MATERIAL SHOWN =>
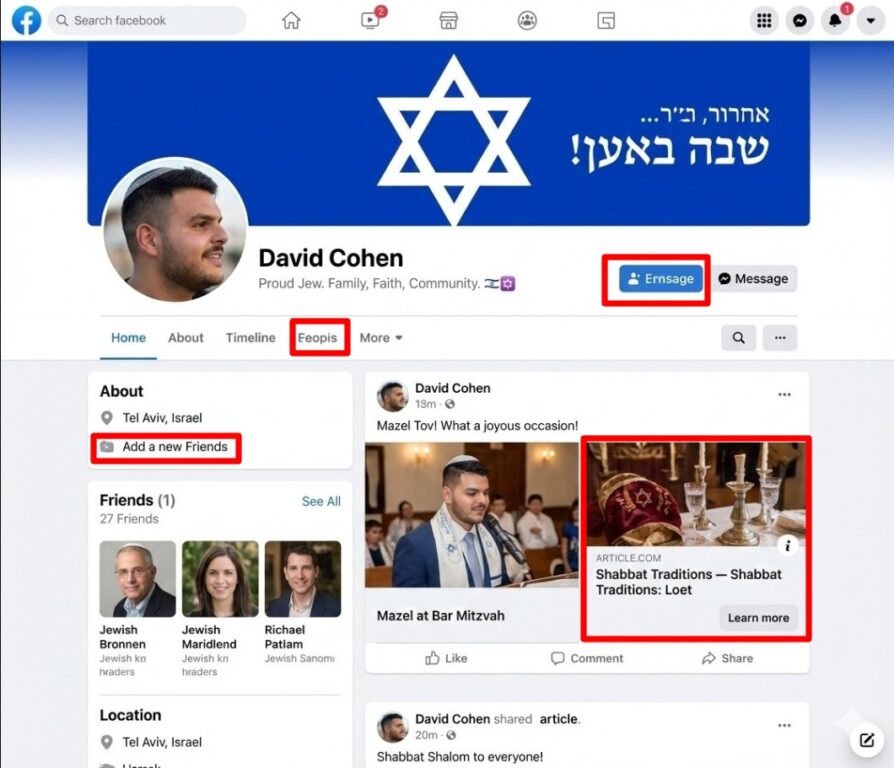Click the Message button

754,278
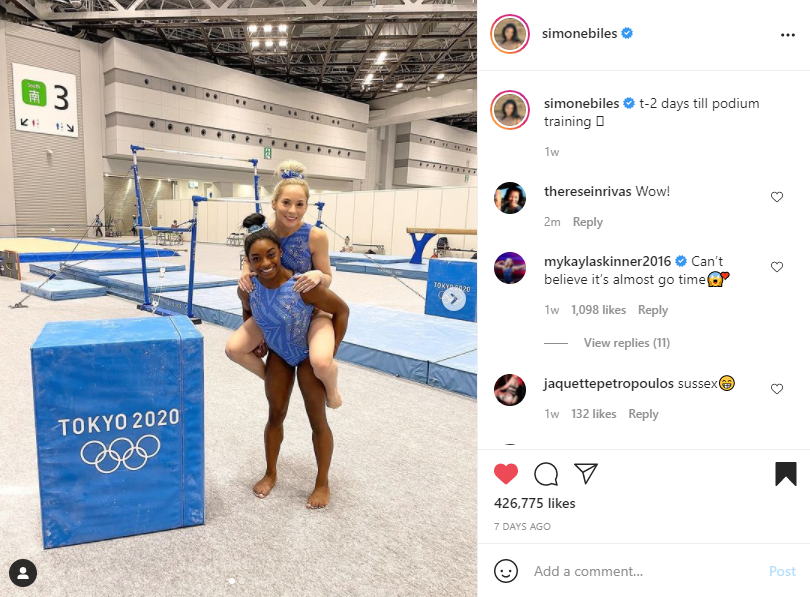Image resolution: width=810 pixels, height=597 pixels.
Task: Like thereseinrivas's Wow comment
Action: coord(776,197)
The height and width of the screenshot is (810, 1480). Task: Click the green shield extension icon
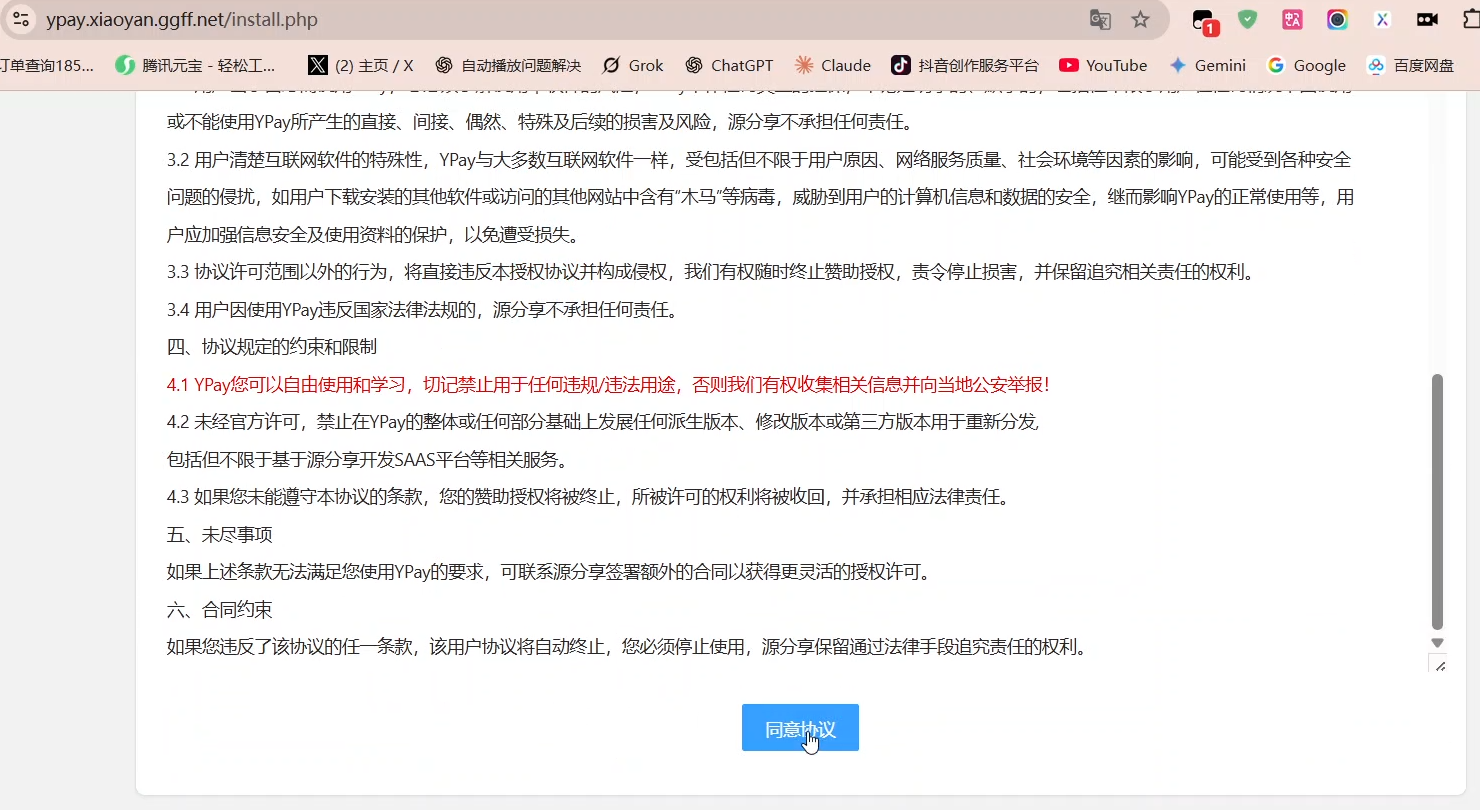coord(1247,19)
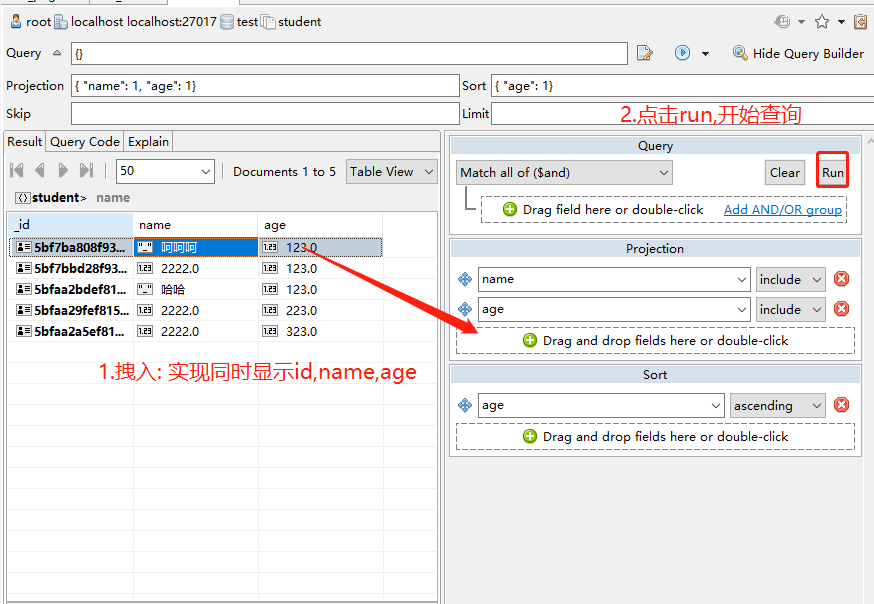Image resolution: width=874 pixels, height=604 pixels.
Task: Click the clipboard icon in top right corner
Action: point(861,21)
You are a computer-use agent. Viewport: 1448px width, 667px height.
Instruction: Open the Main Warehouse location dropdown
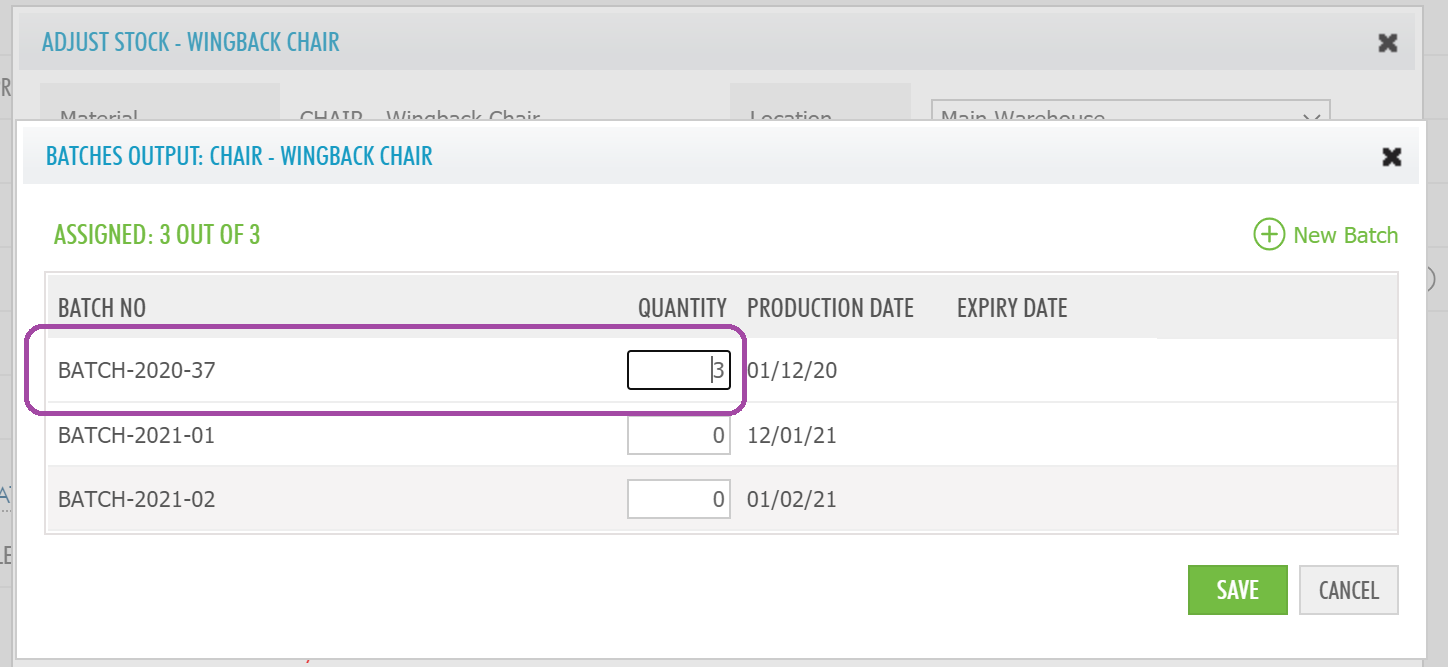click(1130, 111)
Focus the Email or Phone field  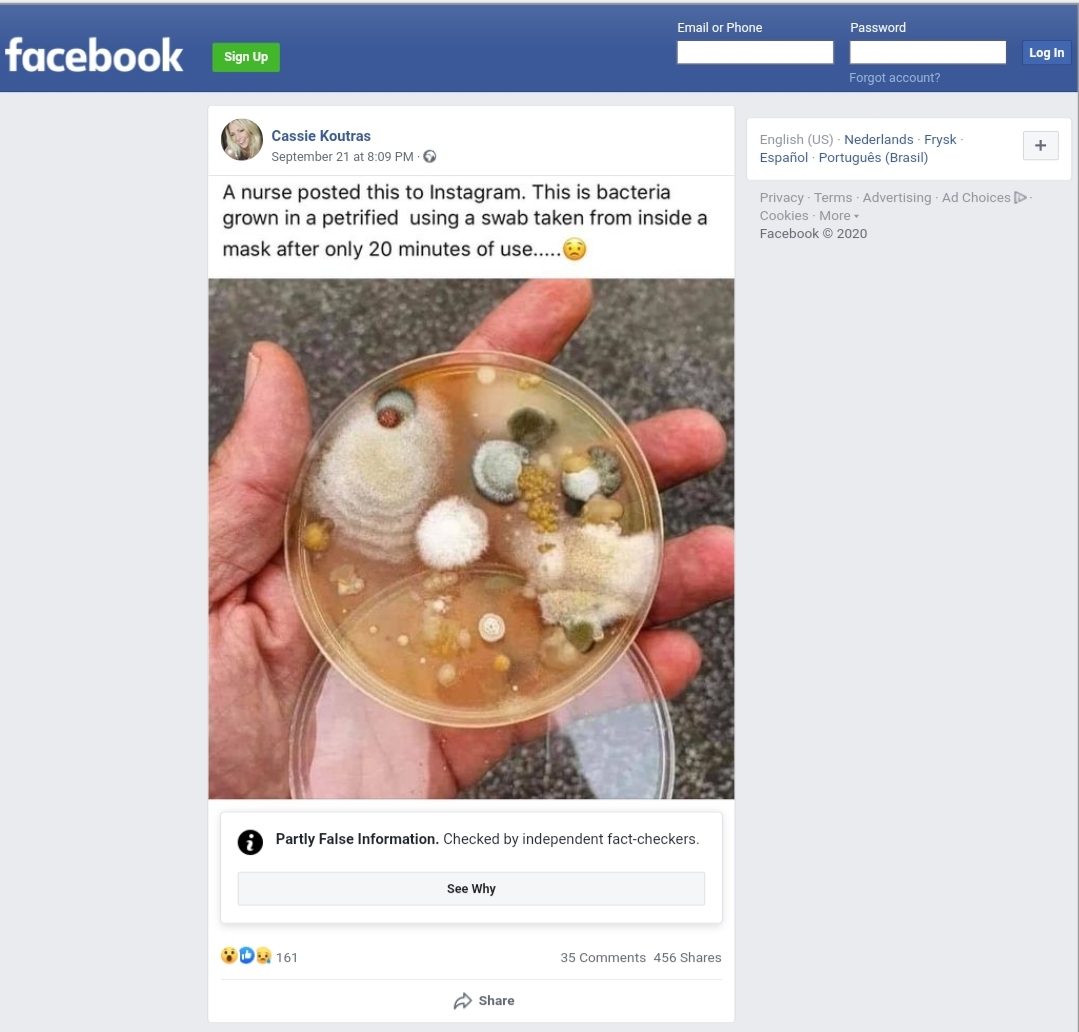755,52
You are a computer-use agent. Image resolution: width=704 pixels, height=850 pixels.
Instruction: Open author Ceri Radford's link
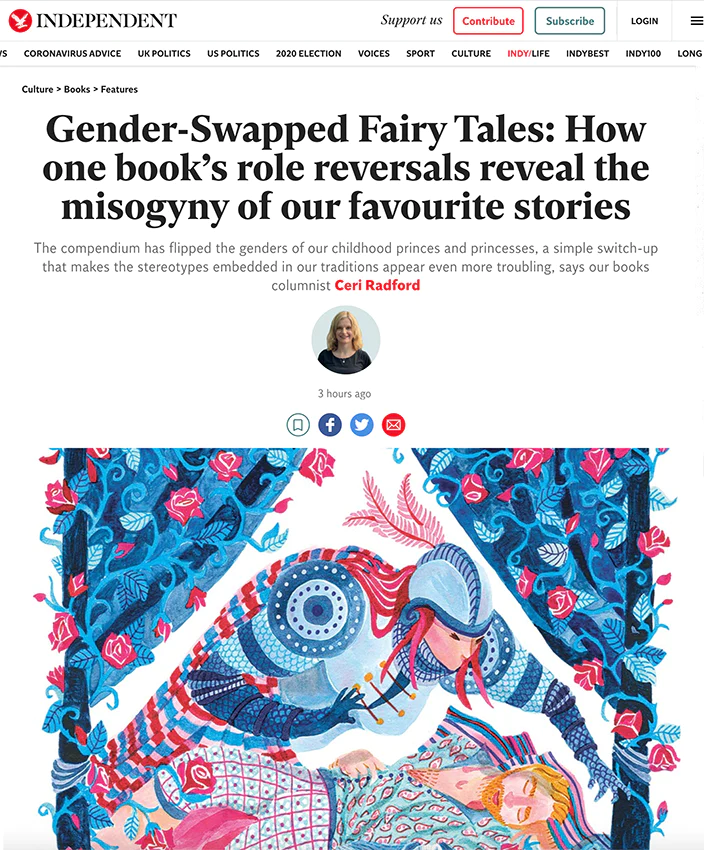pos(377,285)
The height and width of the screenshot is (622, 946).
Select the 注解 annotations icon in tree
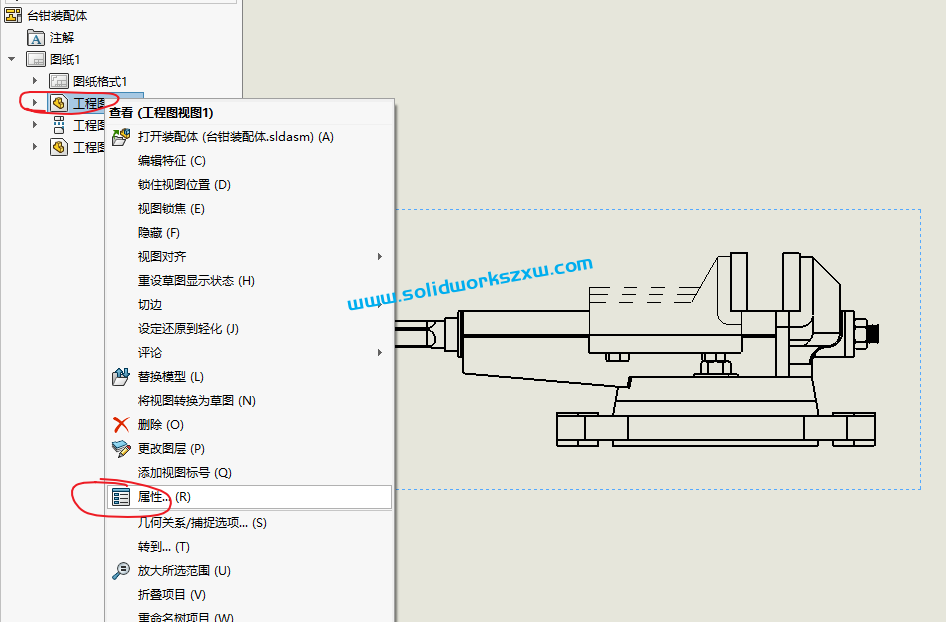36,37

TASK PROMPT =>
For every line in the data above that holds "agent", return the line itself.

EXERCISE RESPONSE =>
You are a computer-use agent. Viewport: 1448px width, 667px height.
You are a computer-use agent. Image resolution: width=704 pixels, height=850 pixels.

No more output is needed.